Our sequence was tested on healthy volunteers and patients with a high chance of intracranial vessel wall pathology. This prospective study was approved by the Institutional Review Board of the University Medical Center Utrecht, the Netherlands. All subjects gave written informed consent. Healthy volunteers without known cardiovascular disease were recruited by advertisement posters in the University Medical Center Utrecht in November and December 2009. Hereafter, all consecutive patients presenting with arterial ischemic stroke or transient ischemic attack (TIA) of the anterior cerebral circulation at the neurology ward of the University Medical Center Utrecht between December 2009 and January 2011 were screened for inclusion in the present study. Patients who were unable to endure the MRI examination because of their clinical condition, healthy volunteers and patients with contraindications for 7.0-T MRI (claustrophobia, metal objects in or on the body), and patients with a known allergic reaction to gadolinium-containing contrast agents or impaired renal function were excluded.
Seven healthy volunteers (3 males; mean age, 30 years; range, 20–55 years) without known cardiovascular disease were included in the study and scanned with the MPIR-TSE sequence. Vessel wall of the distal internal cerebral artery, basilar artery, M1 segment of the middle cerebral artery, A1 segment of the anterior cerebral artery, and P1 segment of the posterior cerebral artery could be visualized along their complete trajectories in all volunteers (Supplemental Figure I, http://stroke.ahajournals.org). Also, in most subjects the vessel wall of the smaller A2, M2, and P2 branches of the anterior cerebral artery, middle cerebral artery, and posterior cerebral artery, respectively, could be identified and tracked along their course on the MPIR-TSE images. It was difficult to distinguish the vessel wall of these smaller branches when it was immediately adjacent to brain parenchyma (Supplemental Figure I). The quality of the vessel wall depiction was independent of the vessel orientation. No signs of gross artifacts from insufficient flow spoiling within the TSE train were observed.

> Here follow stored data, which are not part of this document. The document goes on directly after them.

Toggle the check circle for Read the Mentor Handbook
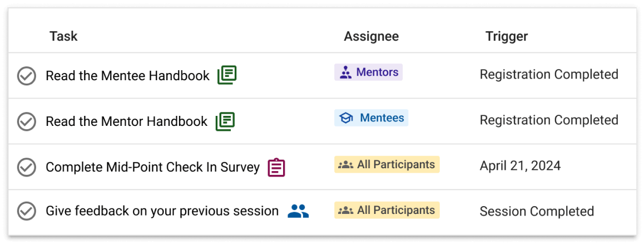The width and height of the screenshot is (644, 244). (27, 122)
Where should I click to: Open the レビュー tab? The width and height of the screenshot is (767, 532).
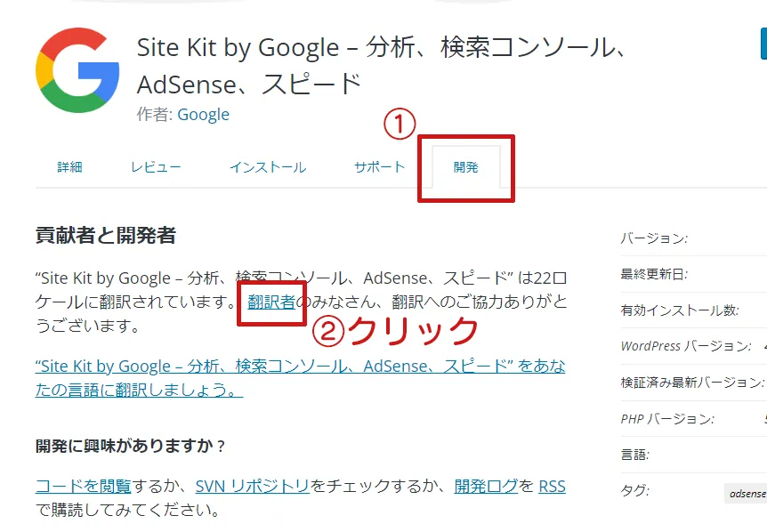[x=156, y=167]
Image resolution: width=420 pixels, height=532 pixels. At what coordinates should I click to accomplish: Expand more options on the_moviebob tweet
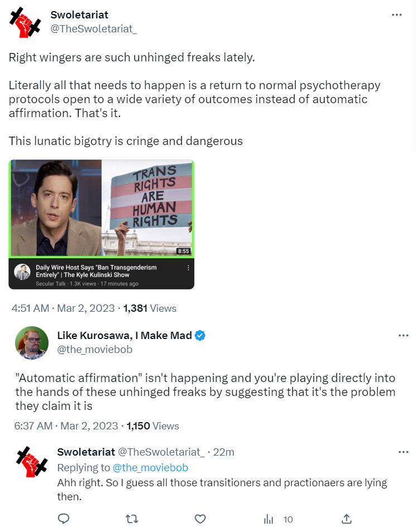point(403,336)
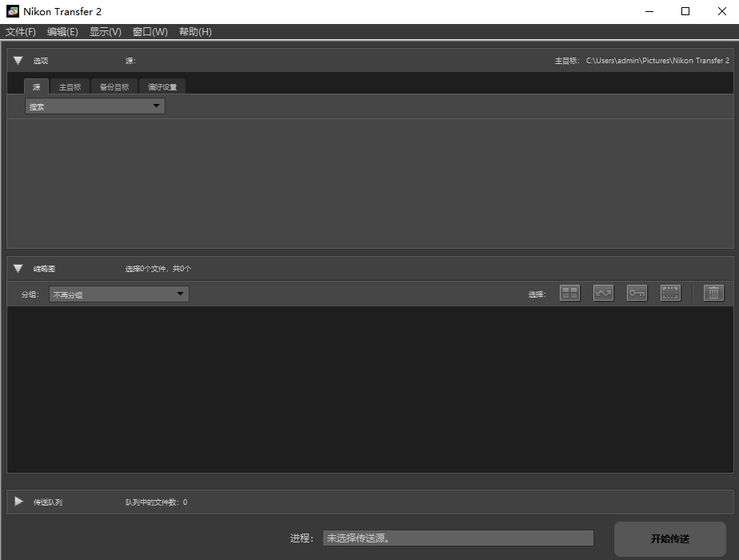739x560 pixels.
Task: Click the 进程 progress status field
Action: (457, 538)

Between December 2009 and January 2011, 344 patients with ischemic infarct and 267 patients with TIA of the anterior cerebral circulation were admitted to the University Medical Center Utrecht, of whom 173 patients were excluded because of MRI contraindications and 226 patients were excluded because of their clinical status. In total, 35 patients (18 males; mean age, 59 years; range, 26–83 years) were included in the study, of whom 16 had experienced an acute ischemic stroke and 19 patients had experienced a TIA. All patients were scanned within 1 week after symptom onset. In 6 patients (17%) an underlying pathology other than atherosclerosis was diagnosed clinically (Moyamoya disease, reversible vasoconstriction syndrome, other vasculopathy of unknown cause, fibromuscular dysplasia, internal cerebral artery dissection [twice]). In 4 patients no cause for TIA or stroke was found. In 3 patients vessel wall MRI examinations were of insufficient quality for vessel wall assessment because of motion artifacts.

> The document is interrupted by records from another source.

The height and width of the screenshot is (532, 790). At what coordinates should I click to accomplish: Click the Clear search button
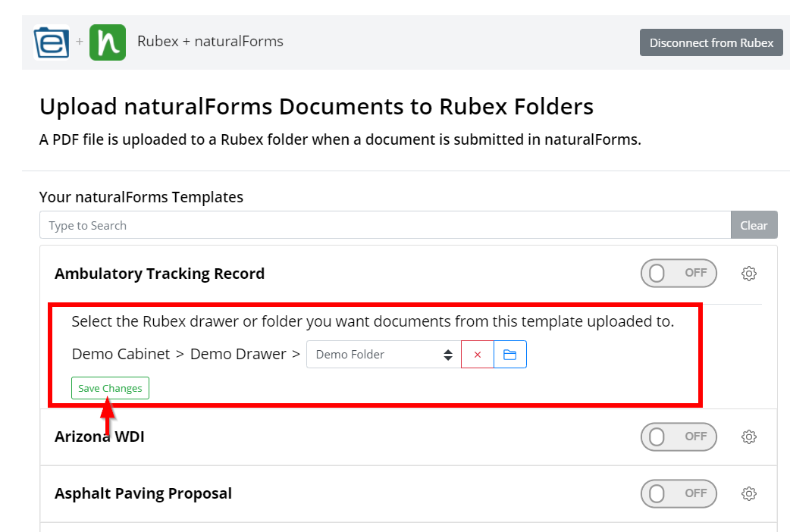click(x=754, y=225)
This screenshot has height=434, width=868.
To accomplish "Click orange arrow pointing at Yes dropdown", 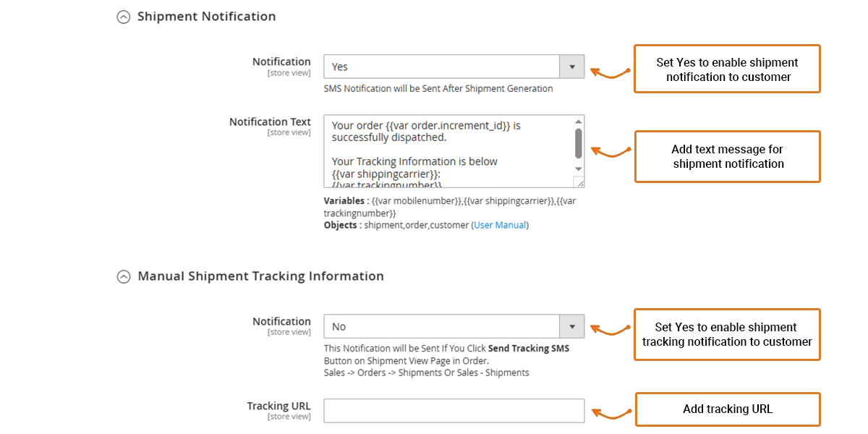I will pos(610,72).
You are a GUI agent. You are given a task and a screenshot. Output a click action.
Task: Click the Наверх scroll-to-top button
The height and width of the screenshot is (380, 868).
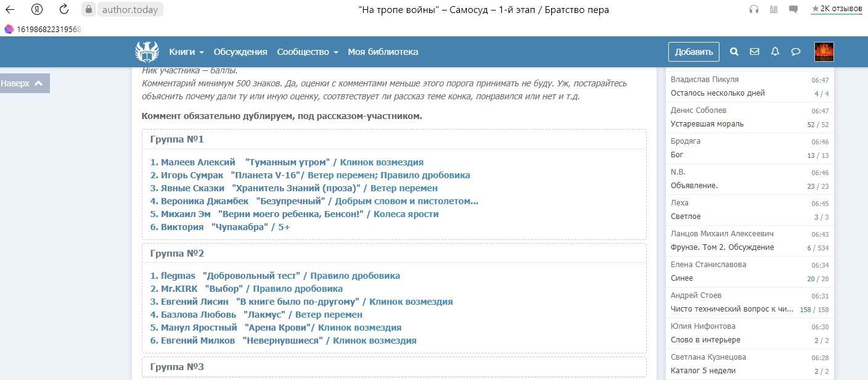[x=22, y=83]
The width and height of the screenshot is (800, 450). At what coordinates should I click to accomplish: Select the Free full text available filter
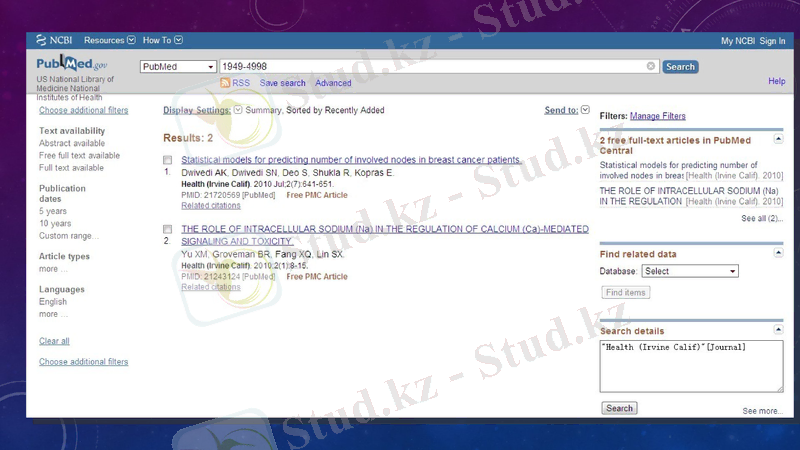point(79,156)
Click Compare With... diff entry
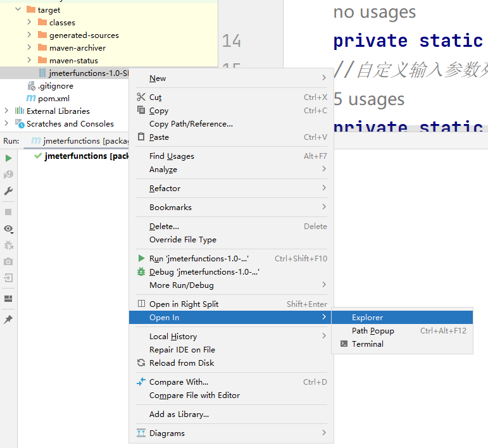The image size is (488, 448). (x=178, y=382)
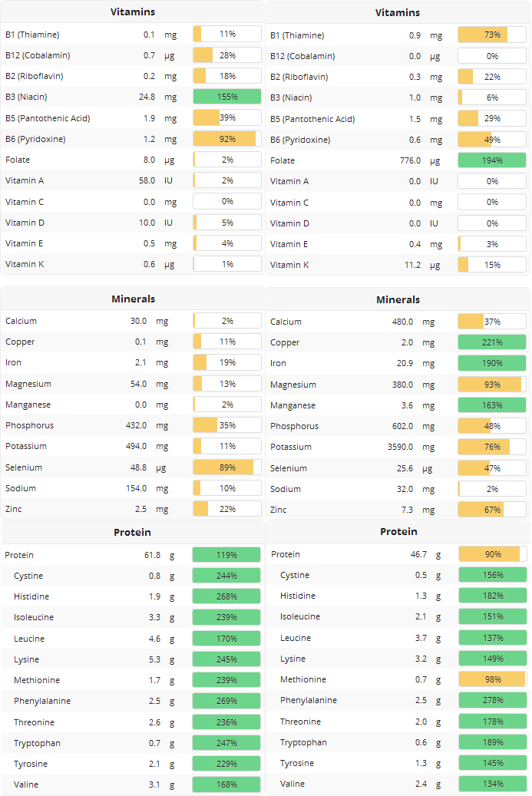Click the left Phosphorus 35% bar

[227, 425]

Of the 32 remaining patients in whom vessel wall could be assessed, 21 had identifiable vessel wall lesions on the MPIR-TSE sequence in major intracranial arteries (anterior cerebral artery, middle cerebral artery, or posterior cerebral artery with their respective major branches; Table), 10 of the 17 TIA patients (59%) and 11 of the 15 stroke patients (73%). Seven of these 21 patients had only 1 vessel wall lesion; in the remaining 14 patients, intracranial lesions were detected at multiple locations (Table); in 4 patients 2 lesions were found, 5 patients showed 3 lesions, and in 5 patients >3 lesions were found, totaling 52 lesions. Lesions most often consisted of a small focal or more elongated thickening of the arterial vessel wall (Supplemental Figure II, http://stroke.ahajournals.org), sometimes of the whole vessel circumference, and causing luminal stenosis as seen on conventional imaging (time-of-flight MRA) in only 14 of 52 lesions (Figures 1, 2). Image subtractions from precontrast and postcontrast MPIR-TSE scans showed enhancement in 11 of the 52 locations of an intracranial lesion (Table, Figures 2, 3, Supplemental Figure III, http://stroke.ahajournals.org). In 14 of the 21 patients with an intracranial lesion, a lesion was present in an artery of the flow territory in which the ischemic event had occurred.

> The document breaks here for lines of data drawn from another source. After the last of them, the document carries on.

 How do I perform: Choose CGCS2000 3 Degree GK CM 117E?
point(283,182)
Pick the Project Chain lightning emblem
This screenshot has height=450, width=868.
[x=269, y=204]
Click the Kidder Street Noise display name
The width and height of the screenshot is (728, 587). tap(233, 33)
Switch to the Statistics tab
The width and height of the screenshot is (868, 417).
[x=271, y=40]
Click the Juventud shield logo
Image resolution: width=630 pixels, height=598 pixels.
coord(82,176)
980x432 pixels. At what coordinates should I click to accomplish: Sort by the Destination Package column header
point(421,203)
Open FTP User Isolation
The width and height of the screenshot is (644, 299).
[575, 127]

In the present study we developed the 3-dimensional MPIR-TSE MR sequence to image intracranial arterial vessel wall of normal nondiseased intracranial arteries and possible pathological arteries. With the use of 7.0-T, we achieved high image resolution and sufficient sensitivity to allow identification of vessel wall of the major arteries of the circle of Willis in all subjects, including healthy controls.
Only a few studies have thus far succeeded in imaging the intracranial arterial vessel wall using MRI.13–17 Niizuma et al13 visualized middle cerebral artery vessel wall with 3.0 T in 3 patients but not in healthy controls. Swartz et al14 found enhancement patterns of different pathologies such as atherosclerosis and inflammation of the intracranial vessel wall with 3.0-T in a patient group with more complicated pathology, which could have reduced the chance of visualizing healthy vessel wall. Ryu et al15 found multicontrast-weighted black blood on 3.0-T MRI to have the potential for characterization of atherosclerotic plaques. Li et al16 and Xu et al17 differentiated wall thickening, arterial remodeling, and atherosclerotic plaque with their 3.0-T T2-weighted sequence in symptomatic and asymptomatic patients with intracranial middle cerebral artery stenosis. They used relatively thick slices (2 mm), which had to be planned perpendicular to the vessel, which makes it difficult to image the complete circle of Willis. None of these studies used cerebrospinal fluid suppression to improve contrast between cerebrospinal fluid and vessel wall and to avoid possible misinterpretation of cerebrospinal fluid signal around a vessel for signal from the vessel wall.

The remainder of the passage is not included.